An important point that needs to be made is that activation of caspases in response to stressful stimuli is not universally associated with lethality. In fact, many cellular and viral proteins capable of inhibiting discrete steps in the caspase cascade are emerging and include IAPs, FAP, FLIPs FLICE, and crmA (reviewed in 103). Increased expression of such molecules can not only prevent apoptosis but may also permit partial activation of distinct caspase pathways. For example, enhanced expression of the short form of caspase 2 (a procaspase 2 inhibitor) or of IAPs (caspase 3 inhibitors) would be expected to prevent activation of these important distal caspases in response to Fas activation or UV irradiation, but could still allow full activation of proximal caspases such as caspase 8 and caspase 9, respectively. If this occurred, cleavage of signaling molecules such as RIPK1, PAK2, Wee1, SRPK1, and SRPK2 would still occur in a cell that was presumably incapable of completing the death program because of caspase inhibition at a distal point in the cascade.

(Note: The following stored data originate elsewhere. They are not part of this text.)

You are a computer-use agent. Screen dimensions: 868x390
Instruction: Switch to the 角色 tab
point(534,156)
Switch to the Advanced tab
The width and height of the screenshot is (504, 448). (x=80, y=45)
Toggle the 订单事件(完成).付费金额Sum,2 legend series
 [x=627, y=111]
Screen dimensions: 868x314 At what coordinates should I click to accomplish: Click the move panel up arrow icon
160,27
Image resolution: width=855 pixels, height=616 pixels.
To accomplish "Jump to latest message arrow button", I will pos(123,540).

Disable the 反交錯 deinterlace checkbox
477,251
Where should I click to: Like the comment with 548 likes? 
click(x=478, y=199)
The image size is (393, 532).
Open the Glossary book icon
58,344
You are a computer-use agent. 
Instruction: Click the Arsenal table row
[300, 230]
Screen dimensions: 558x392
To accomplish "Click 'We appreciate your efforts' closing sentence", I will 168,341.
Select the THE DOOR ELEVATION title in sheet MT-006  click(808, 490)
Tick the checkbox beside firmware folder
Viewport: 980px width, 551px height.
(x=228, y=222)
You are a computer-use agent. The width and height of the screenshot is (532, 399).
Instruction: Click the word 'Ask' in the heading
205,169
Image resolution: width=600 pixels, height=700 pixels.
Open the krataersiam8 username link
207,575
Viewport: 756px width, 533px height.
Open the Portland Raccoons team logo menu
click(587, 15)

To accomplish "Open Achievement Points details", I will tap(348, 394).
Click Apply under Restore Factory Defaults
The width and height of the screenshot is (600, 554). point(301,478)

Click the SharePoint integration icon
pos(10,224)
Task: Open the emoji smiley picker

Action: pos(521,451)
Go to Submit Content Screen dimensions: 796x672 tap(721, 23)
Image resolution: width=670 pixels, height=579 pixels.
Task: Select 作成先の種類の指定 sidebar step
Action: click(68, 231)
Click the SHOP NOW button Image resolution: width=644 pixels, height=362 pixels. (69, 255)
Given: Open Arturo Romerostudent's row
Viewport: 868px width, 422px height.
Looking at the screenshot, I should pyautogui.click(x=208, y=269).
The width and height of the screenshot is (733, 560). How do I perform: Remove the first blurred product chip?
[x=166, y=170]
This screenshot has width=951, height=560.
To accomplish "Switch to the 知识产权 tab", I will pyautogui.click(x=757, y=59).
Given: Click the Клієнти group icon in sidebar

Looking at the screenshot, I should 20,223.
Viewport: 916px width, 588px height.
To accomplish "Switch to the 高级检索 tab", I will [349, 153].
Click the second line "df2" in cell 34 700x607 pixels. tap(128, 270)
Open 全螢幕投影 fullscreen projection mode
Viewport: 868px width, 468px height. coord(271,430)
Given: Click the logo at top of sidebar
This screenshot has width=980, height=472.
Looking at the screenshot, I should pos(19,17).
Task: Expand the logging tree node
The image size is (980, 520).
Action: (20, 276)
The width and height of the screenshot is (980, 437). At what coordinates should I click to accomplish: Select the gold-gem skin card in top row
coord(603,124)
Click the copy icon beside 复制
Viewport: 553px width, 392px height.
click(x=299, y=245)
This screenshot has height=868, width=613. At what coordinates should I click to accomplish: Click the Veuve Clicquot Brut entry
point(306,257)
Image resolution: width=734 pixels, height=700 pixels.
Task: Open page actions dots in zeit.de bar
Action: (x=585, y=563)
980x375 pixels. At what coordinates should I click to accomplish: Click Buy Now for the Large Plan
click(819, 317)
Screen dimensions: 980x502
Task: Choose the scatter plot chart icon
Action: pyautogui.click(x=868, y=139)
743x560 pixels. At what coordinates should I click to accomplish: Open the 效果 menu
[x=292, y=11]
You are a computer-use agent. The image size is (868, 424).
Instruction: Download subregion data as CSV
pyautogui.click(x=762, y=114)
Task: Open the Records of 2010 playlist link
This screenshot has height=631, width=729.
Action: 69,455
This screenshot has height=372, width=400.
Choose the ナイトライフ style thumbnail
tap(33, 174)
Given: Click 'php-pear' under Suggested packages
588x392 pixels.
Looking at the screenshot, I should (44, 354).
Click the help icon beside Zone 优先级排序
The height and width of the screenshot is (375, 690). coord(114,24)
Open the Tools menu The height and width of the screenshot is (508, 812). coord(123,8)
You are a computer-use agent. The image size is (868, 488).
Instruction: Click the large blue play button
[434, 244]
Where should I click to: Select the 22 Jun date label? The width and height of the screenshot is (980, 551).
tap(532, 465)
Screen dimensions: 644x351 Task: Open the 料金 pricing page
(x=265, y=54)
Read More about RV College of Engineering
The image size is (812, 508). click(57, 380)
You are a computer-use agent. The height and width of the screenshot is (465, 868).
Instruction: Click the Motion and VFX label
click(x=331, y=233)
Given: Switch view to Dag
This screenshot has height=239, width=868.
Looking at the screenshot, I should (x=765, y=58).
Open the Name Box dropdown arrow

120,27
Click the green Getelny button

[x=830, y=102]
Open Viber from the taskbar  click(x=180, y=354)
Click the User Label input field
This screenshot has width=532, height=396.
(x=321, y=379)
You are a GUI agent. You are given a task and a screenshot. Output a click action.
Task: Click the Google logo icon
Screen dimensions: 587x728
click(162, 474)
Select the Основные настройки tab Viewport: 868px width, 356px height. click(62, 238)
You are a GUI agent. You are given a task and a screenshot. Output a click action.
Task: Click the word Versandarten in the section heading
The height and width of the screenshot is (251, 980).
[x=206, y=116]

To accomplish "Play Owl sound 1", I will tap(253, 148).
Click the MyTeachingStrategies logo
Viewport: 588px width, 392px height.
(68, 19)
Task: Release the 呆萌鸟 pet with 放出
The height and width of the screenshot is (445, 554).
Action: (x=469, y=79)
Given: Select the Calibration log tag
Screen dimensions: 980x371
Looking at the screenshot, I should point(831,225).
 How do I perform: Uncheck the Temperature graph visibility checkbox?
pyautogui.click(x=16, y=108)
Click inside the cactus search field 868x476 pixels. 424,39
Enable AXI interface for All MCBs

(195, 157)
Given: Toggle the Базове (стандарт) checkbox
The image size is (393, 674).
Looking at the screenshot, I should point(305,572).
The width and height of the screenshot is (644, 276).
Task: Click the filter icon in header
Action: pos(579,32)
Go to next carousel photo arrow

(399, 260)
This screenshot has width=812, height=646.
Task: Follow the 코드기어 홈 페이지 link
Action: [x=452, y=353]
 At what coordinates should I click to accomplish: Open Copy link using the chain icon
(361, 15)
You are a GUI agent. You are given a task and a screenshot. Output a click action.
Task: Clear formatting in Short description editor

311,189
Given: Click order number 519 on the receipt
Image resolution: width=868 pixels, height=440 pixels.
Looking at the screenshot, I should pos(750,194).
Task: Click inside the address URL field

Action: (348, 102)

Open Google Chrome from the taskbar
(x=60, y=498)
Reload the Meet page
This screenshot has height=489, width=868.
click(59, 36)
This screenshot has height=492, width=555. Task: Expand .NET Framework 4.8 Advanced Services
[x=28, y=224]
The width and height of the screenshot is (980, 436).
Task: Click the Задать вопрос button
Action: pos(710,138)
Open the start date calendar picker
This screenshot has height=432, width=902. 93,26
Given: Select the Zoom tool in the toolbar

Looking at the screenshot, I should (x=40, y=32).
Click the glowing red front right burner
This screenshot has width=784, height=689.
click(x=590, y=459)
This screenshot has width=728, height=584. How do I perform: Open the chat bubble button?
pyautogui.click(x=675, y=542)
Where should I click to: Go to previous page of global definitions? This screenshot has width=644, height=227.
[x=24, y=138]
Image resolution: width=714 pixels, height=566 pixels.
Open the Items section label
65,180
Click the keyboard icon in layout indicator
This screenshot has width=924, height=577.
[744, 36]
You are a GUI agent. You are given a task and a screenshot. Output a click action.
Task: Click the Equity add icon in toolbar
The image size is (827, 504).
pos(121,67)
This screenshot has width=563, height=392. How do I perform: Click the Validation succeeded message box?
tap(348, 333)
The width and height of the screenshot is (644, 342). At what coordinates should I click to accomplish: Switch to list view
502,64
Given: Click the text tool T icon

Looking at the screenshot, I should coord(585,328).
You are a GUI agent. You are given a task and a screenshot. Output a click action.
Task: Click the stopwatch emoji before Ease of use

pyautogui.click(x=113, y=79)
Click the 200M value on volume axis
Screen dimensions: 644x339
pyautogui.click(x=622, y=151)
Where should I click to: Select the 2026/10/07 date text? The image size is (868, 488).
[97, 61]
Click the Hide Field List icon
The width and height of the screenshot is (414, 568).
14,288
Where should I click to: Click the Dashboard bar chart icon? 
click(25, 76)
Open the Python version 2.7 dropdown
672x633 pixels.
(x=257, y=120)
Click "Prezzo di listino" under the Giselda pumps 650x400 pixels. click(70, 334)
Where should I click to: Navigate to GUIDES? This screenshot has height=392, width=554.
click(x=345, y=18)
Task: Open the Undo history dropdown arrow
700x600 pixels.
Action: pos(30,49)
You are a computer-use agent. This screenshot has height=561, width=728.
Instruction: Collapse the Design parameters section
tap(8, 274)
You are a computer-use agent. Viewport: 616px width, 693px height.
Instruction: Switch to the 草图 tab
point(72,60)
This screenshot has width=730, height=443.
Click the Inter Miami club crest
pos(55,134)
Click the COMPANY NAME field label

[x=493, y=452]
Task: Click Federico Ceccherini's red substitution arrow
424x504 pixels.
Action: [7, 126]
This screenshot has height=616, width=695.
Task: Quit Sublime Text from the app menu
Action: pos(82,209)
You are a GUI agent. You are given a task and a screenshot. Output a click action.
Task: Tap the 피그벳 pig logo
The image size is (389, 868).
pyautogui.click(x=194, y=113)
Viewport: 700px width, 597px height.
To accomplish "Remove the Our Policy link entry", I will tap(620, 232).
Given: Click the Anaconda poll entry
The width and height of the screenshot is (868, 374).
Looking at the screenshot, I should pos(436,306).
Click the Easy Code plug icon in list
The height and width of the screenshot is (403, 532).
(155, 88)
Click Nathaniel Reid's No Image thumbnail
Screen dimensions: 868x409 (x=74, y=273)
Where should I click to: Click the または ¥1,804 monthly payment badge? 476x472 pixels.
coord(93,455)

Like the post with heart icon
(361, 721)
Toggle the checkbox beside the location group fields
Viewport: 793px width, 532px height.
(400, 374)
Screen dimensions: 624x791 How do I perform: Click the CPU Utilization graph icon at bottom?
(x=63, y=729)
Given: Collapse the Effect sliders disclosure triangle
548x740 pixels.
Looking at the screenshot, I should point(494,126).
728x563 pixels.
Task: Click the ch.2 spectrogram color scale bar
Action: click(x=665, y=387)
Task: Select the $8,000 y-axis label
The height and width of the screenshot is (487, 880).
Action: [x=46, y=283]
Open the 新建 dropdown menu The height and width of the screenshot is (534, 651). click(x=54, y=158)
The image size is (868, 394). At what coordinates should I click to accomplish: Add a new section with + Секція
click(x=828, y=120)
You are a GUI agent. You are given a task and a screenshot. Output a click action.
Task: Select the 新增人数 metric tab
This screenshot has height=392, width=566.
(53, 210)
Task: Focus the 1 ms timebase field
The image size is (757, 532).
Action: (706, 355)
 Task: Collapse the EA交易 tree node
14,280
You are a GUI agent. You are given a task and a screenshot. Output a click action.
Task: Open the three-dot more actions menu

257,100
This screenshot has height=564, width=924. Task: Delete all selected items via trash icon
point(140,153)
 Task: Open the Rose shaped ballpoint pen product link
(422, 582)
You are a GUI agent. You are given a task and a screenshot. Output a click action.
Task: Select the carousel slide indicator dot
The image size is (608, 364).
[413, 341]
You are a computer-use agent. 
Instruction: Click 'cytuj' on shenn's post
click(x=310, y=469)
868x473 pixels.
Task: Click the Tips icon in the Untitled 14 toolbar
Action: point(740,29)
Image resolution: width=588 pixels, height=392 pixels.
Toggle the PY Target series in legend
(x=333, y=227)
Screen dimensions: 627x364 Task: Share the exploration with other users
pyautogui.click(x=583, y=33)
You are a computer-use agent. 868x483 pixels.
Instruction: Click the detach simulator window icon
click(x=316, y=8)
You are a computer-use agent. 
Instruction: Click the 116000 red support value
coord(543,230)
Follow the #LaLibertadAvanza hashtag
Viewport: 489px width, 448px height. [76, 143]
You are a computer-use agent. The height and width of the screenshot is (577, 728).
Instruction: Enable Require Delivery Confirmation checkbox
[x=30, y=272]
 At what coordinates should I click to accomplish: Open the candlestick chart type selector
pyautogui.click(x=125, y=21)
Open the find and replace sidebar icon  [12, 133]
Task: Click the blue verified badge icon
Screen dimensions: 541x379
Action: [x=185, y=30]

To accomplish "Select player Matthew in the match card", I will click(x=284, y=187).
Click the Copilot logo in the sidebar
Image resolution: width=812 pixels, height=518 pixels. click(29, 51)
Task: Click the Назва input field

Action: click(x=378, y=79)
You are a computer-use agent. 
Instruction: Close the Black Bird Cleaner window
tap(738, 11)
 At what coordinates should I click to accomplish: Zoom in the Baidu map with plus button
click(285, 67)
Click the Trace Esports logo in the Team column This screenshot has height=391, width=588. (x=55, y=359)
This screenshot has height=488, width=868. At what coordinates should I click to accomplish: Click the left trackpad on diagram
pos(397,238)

Similarly, T cell activation in the presence of a distal caspase inhibitor would be thwarted by the proximal cleavage of TCR ζ by caspase 9. While highly speculative, such a mechanism might in part explain such clinically-important phenomena as chemotherapy resistance of tumor cells (e.g., through RIPK1 or SRPK cleavage), loss of T cell tolerance, and development of T cell anergy (e.g., through loss of TCR signaling following TCR ζ cleavage). As more signaling molecules emerge as caspase substrates, and as other cellular and viral caspase inhibitors are discovered, it should be possible to better understand the life and death struggle faced by cells.